● **INSTRUCTIONS FOR THE TASK**
Identify every line in the material below that contains the word "icon" and copy each one out. Case counts.

● **TASK INPUT**

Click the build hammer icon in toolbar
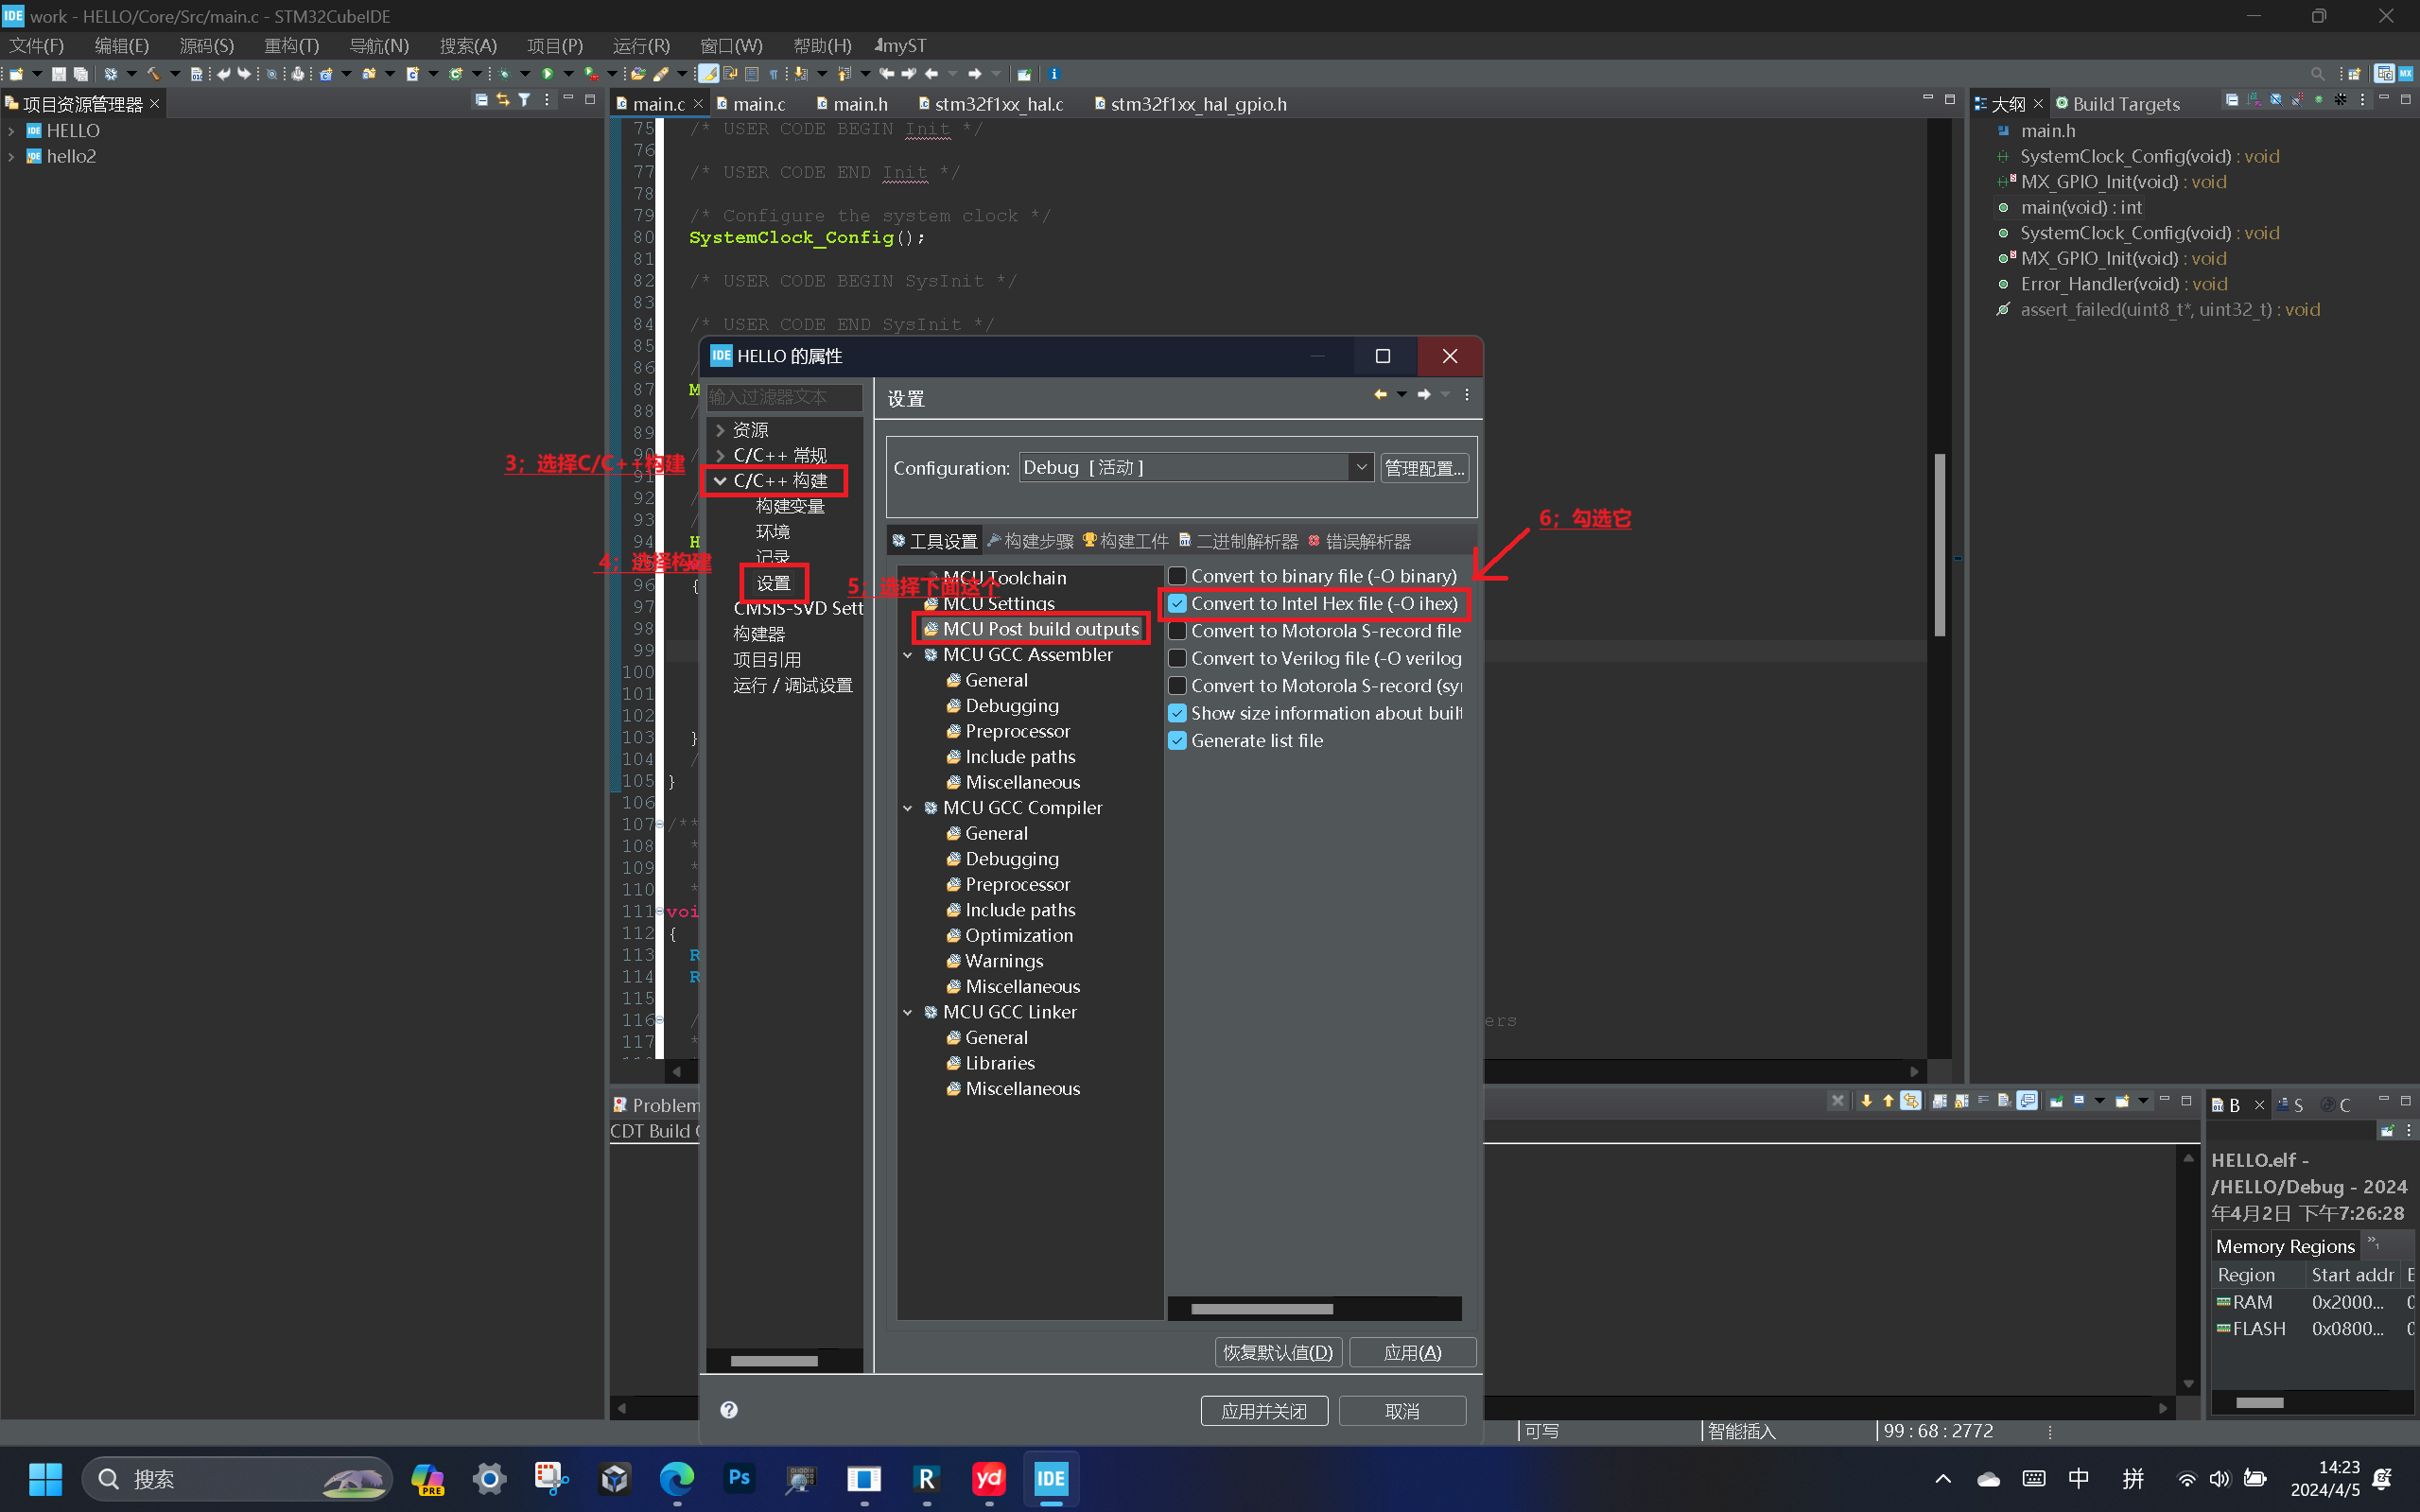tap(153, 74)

---

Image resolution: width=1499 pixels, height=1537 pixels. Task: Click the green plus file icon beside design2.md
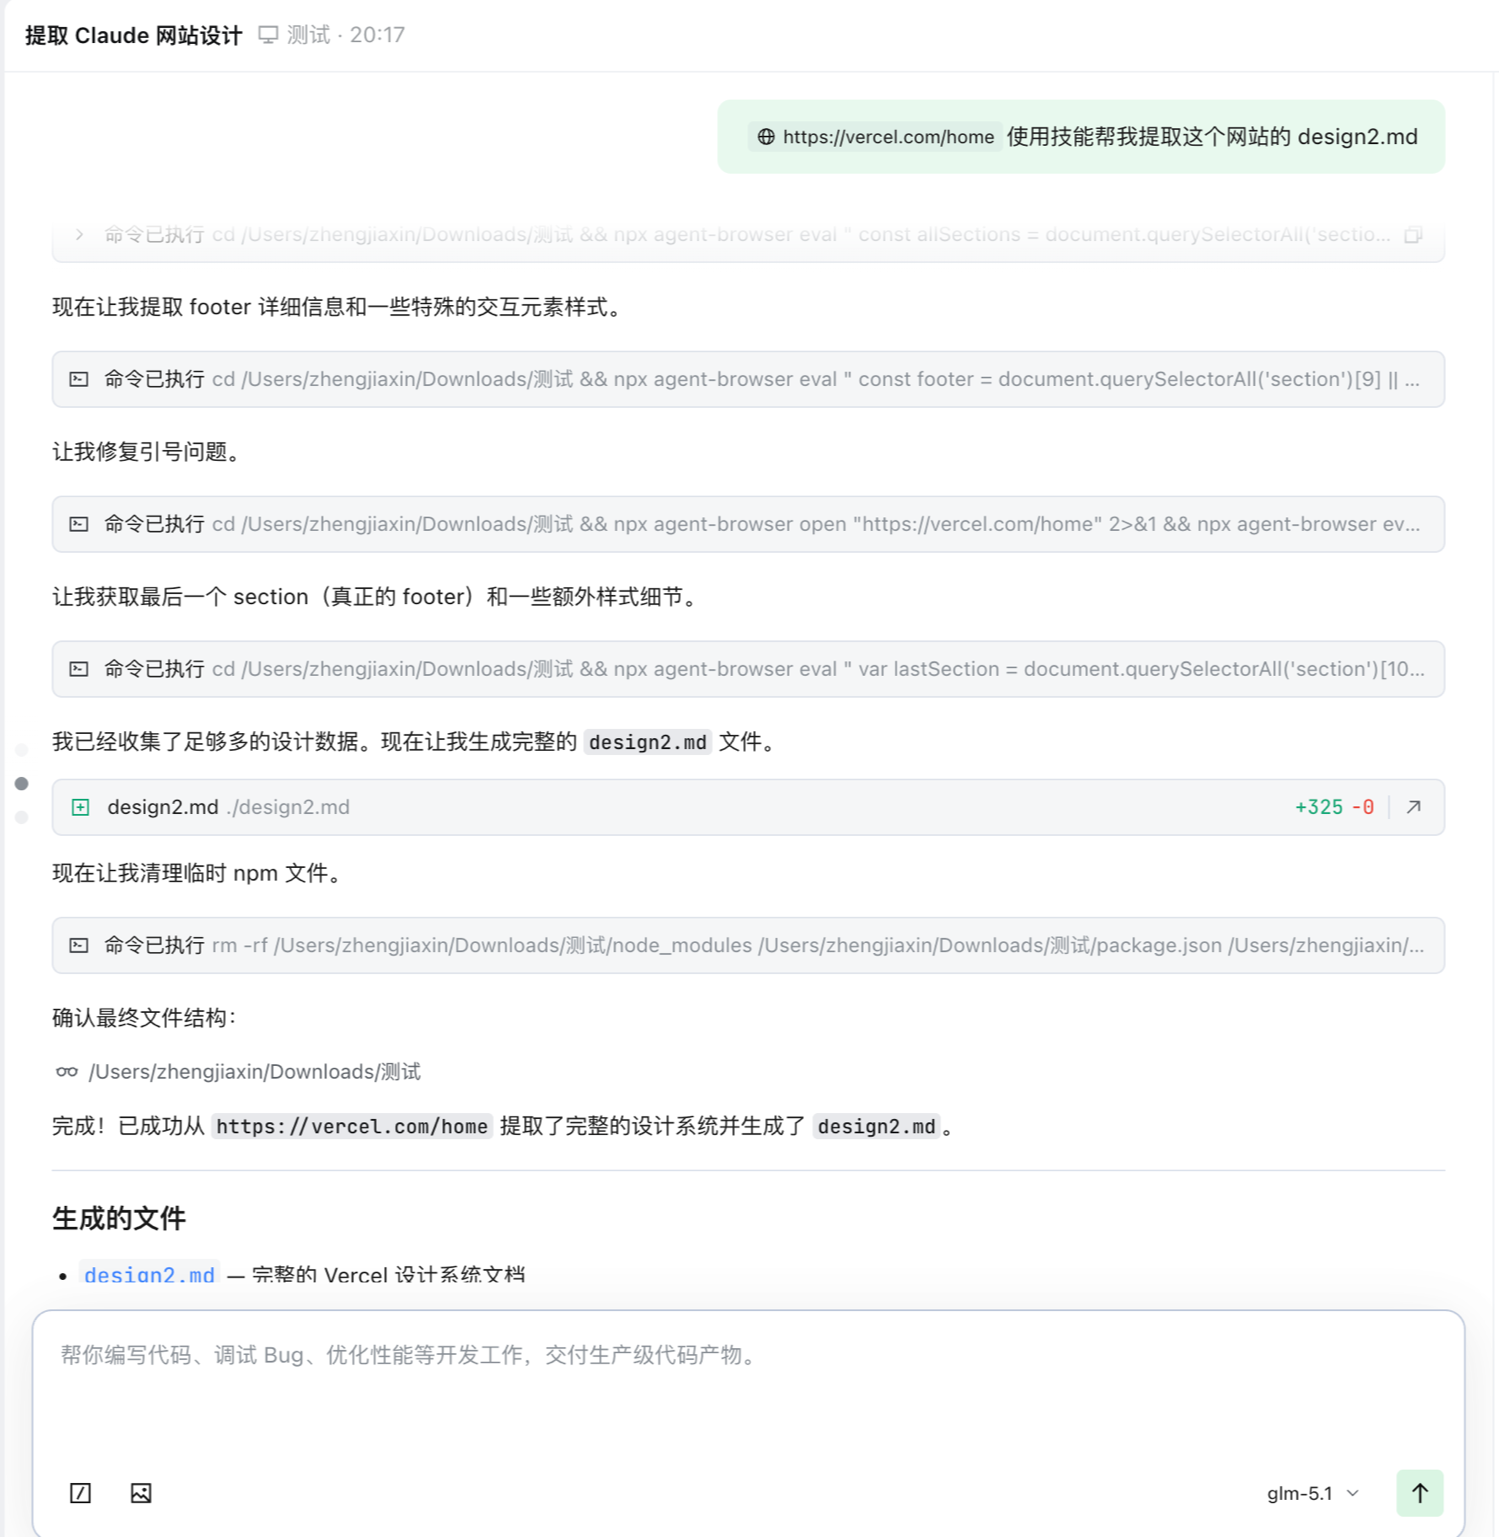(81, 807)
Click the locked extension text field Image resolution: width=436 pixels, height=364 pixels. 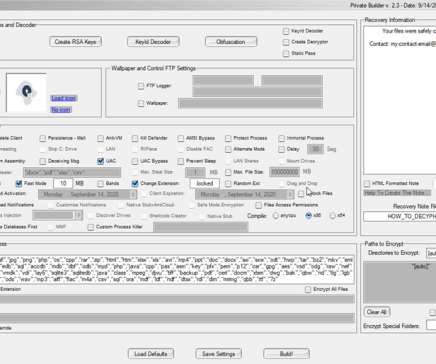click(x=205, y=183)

● **EXERCISE OUTPUT**
Click the build hammer icon in toolbar
Image resolution: width=1499 pixels, height=1537 pixels. Task: Click the green plus file icon beside design2.md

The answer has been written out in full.